Robotics will Change the Food Industry 2021
During the pandemic outbreak, the robots introduce new ways to process and packaged food considering the highest food safety and sanitation level. Simultaneously, it also provides an opportunity for job delegations that are ergonomically difficult and harmful to human workers.
Food Manufacture
Autonomous food production is the primary factor expected to address the current need for rising food consumption. In the next five years, the global food automation industry value is expected to be double by 2022 from 2019. The Asia-Pacific regional market will witness the most significant contributing driving factor in the world due to the growing popularity of ready-to-eat foods.
Food manufacturing has been segmented into two phases:
- Primary Processing — Initial, the procurement of raw food products are cleaned, sorted, blended, and transported. Robotic applications include slaughtering and sorting.
- Secondary Processing — Later, the ingredients are mixed to form new food products by cooking, baking, chilling, and others. Robotic applications include product sorting, mixing, and defect removal.
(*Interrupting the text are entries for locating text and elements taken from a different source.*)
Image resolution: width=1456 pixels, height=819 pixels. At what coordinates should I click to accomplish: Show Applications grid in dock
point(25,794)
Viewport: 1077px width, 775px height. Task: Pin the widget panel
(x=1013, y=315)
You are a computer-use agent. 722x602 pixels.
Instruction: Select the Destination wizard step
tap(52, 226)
Robotic applications are most suitable for secondary processing, as the food is more standardized by then. However, it is expected to witness a tremendous demand for robotics in primary processing.
Food Packaging
Currently, food packaging robots have been incorporated into the entire food supply chain. However, the latest development makes it possible to automate the packaging process as a whole.
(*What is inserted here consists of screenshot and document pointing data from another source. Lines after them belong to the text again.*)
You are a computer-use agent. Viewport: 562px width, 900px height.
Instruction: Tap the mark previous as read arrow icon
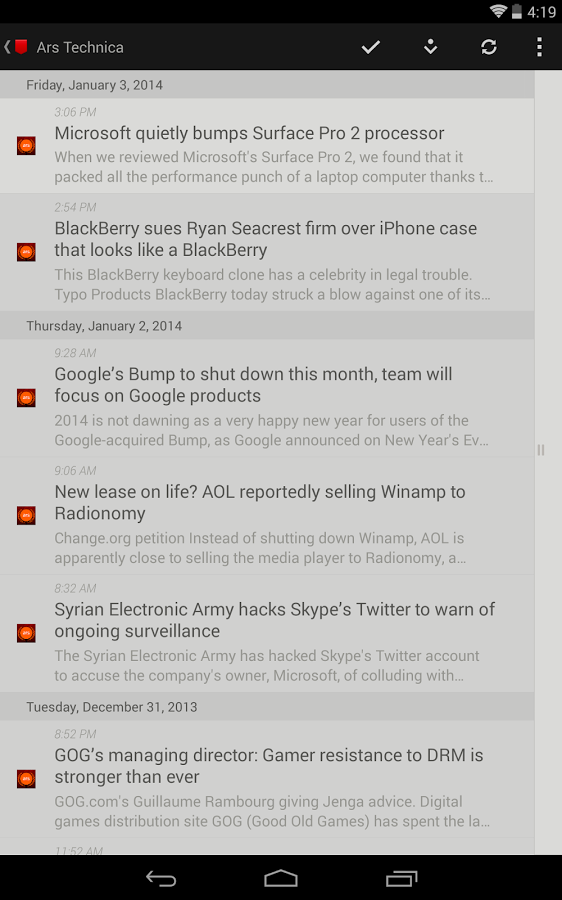430,47
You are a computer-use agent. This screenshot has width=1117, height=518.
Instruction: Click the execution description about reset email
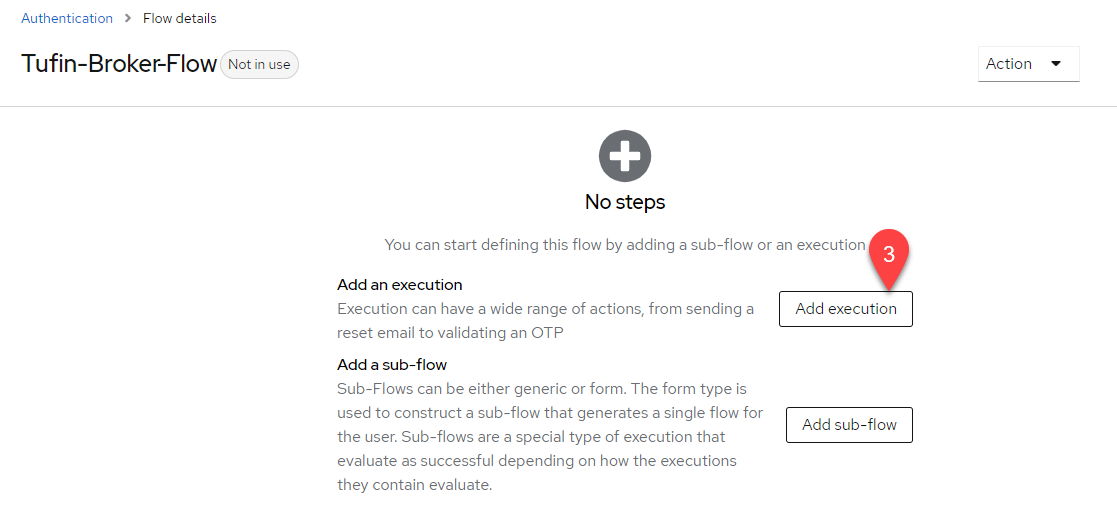(545, 320)
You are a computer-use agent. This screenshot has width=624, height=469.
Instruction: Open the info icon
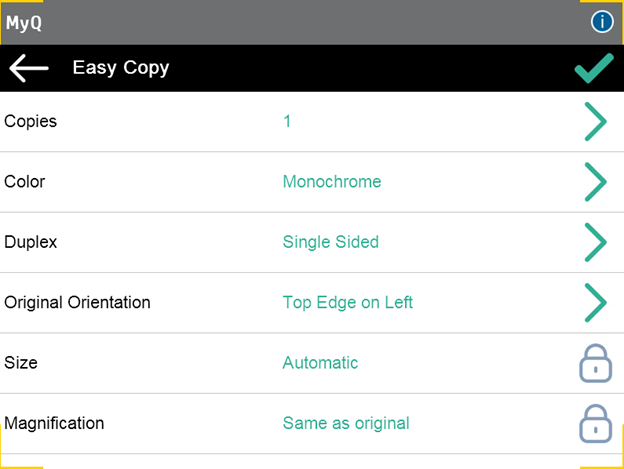click(602, 22)
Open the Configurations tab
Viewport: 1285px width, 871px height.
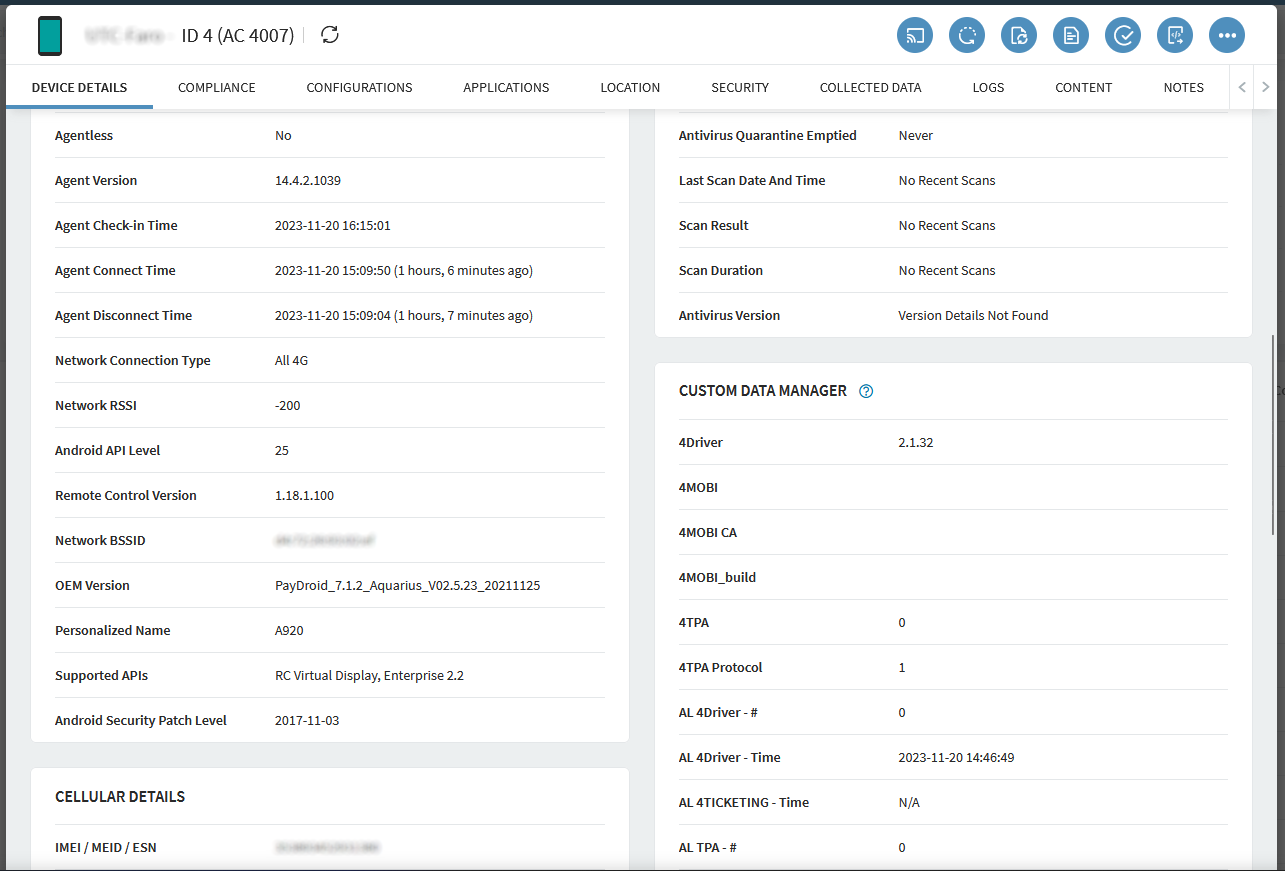(359, 87)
Food packaging has been segmented into three phases:
- Primary Packaging — Individual foods are packaged. For instance, a pick-and-place robot puts sweets into plastic tubs.
- Secondary Packaging — Individual packages are gathered together to finalize the shipping of the final products. For instance, another pick-and-place robot stacks those plastic tubs into a larger box.
- Tertiary Packaging — Secondary packages are gathered together for shipping. For instance, a palletizing robot puts many boxes onto a pallet.
It seems possible that robotic packaging will highlight as one of the leading applications in the food industry.
Food Safety
Although the interest in automation and robot technology is partly driven by labor costs and the availability of skilled laborers, more companies focus on food safety and hygiene. The rising awareness for the clean and non-contaminating manufacturing areas and the increasing demand for food products in the global market will significantly enhance the demand and consumption of automation and robots across the food supply chain. According to the CDC, an estimated 48 million Americans (1 in 6) are sick, where around 128,000 are hospitalized and 3,000 die each year due to foodborne disease.
Robots tested successfully reduce the contamination risk that can increase the foodborne disease cases, limiting the human and food processing contact. The Food Safety Modernization Act (FSMA) has further restricted and imposed strict regulations on processors and packagers regarding their sanitary requirements. This increases the focus of the food companies to follow these two major megatrends, FSMA, and processing. Companies are simultaneously trying to resolve both, in which automation and robotics can lend a hand to them.
Food Delivery
Recently, robotic food delivery is in the limelight across the globe. In 2020, Dominos Pizza declared that it would incorporate autonomous ground vehicles for food delivery after their initial successful drone delivery in late 2019.
Although autonomous food supply may sound similar to "the latest fad," this meets a growing market trend. Over the last few years, home-grown ready-to-eat food and demand for restaurant-quality, has grown enormously. It is doubtful whether or not autonomous delivery will become widespread, but the food industry's taste changes.
Therefore, the food industry trends and outbreat of COVID-19 has definatly changed the supply chain and create awarenss for food safety and hygiene, which is further estimated to make the opportunistic scope for automation and robotics in the global market in the coming two years.